The husband has dementia and requires specialized care.
See post #5. It is very sad that these citizens are separated, but this is being politicized to expand socialized care (in Canada). In fact, the family actually states they don’t want charity (VOLUNTARY donations from concerned citizens). They want OTHER PEOPLE, aka the government, to involuntarily cough up the dough.
Absolutely heartbreaking......and just wrong.
Seriously? There isn’t an opening. What are the nursing homes supposed to do, murder other patients in order to bring the married couple together? If the family was that upset, they’d move them into their own homes and take care proper care of them. The ball is in the family’s court, not the nursing home.

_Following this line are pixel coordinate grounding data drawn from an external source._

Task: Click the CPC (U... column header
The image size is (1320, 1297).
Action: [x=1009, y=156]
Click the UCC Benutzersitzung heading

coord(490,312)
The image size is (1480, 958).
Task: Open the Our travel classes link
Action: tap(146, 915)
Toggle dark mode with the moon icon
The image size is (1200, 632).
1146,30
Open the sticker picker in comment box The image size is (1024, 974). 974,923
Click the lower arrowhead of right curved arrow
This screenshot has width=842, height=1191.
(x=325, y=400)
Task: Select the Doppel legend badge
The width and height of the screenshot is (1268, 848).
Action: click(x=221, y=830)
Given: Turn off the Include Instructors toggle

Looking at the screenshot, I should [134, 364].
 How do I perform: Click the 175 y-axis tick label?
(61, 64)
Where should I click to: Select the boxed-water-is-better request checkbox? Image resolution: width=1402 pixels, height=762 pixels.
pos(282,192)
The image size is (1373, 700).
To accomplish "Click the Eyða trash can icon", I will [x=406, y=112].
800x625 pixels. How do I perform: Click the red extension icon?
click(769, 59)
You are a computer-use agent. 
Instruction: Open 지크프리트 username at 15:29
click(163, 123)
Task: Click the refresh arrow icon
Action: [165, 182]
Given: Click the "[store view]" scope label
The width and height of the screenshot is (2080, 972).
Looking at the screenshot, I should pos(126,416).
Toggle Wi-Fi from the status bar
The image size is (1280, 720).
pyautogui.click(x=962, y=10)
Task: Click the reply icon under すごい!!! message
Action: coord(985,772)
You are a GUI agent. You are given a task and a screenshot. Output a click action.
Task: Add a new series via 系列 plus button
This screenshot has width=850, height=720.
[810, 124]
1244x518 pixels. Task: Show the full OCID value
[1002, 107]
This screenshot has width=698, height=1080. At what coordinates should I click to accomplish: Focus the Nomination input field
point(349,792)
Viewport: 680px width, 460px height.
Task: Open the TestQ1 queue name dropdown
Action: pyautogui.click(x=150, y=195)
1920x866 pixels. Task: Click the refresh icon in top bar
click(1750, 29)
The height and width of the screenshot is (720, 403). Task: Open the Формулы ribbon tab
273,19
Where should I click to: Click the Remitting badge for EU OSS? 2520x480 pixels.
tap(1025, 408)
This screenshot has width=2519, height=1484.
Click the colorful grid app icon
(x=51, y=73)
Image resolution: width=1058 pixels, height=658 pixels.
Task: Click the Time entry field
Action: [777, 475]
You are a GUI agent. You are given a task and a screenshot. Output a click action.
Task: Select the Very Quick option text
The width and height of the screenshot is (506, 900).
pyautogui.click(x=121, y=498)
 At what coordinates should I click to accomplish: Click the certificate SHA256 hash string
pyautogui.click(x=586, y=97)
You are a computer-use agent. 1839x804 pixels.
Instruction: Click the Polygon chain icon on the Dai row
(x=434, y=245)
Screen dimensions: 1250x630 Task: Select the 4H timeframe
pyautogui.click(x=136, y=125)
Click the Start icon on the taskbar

I have seen it here in America already. I can’t be too specific due to federal healthcare privacy laws but I have definitely seen it.
This cannot be true: Canada is perfect. Just ask a Canadian.
The place doesn’t have a bed available.
Do you want them to kick someone else out?
.
If the family was that upset, theyd move them into their own homes and take care proper care of them. The ball is in the familys court, not the nursing home.
This family has learned the lessons of modern day activism.
Get your story in the news feeds. Make life uncomfortable for those in power.
Get an emotional response going from the masses. Get the masses to email, phone and write to the people with the power to change your pet grievance.
So what will probably happen here is that some resident in the husbands special needs facility that has been a resident there for years will be displaced or someone who really needs to be there will not get a new vacancy so that this woman can be with her husband. Someone in power will send the facility manager a message that he will find a place for this woman or else.
This is how activism works to subvert the system. The squeaky wheel gets the grease.
This sounds great right up till you find out that the families don’t want donations to make it possible.
Before we drove the AL-Can highway to Alaska, I ask a Canadian coworker about the trip.
He had many money saving tips.
Yes he loved Canada, but was unhappy with tax structure.
Sounds like you have some experience caring for the elderly as do I with my parents.
My dad passed away nearly six years ago so I’ve been taking care of my mom in one fashion or another since then. It’s exhausting and never-ending with their many issues. Definitely not for the faint hearted because it’s difficult, especially without extended family.
Tried keeping my mom with us for awhile but I am unable to care for her as she is wheelchair bound. She’s a tiny lady but so am I. No way I could wrangle her care without wrecking my own back and life.
Some people have a hard time envisioning themselves in other people’s shoes. Until a person has experienced it themselves they have no perspective.
That was the biggest thing I took away from the article.
The wife may not need the specialized care being offered by the facility her husband is in. The facility she is in may not offer the specialized care he needs.
Of course they cry when they see each other. Who wouldn’t?
But, actually, couples are separated all of the time for health reasons. I think it is lousy. But it could be that the lady in the story might lose her life earlier if she stays with him.
They are blessed to have children that will take her to see him, imho.
Well, I’m Albertan, not Canadian, but I can tell you, things are far from perfect.
You have a very big heart. I see it in your posts.
BBC covering this will put pressure on the situation, hopefully and lead local news to report on it.
Like the people making these decisions aren’t going to get old one day and possibly end up in the same situation.
How a country treats its youngest (staring in the womb) and it’s oldest and mot infirm says a lot about its character.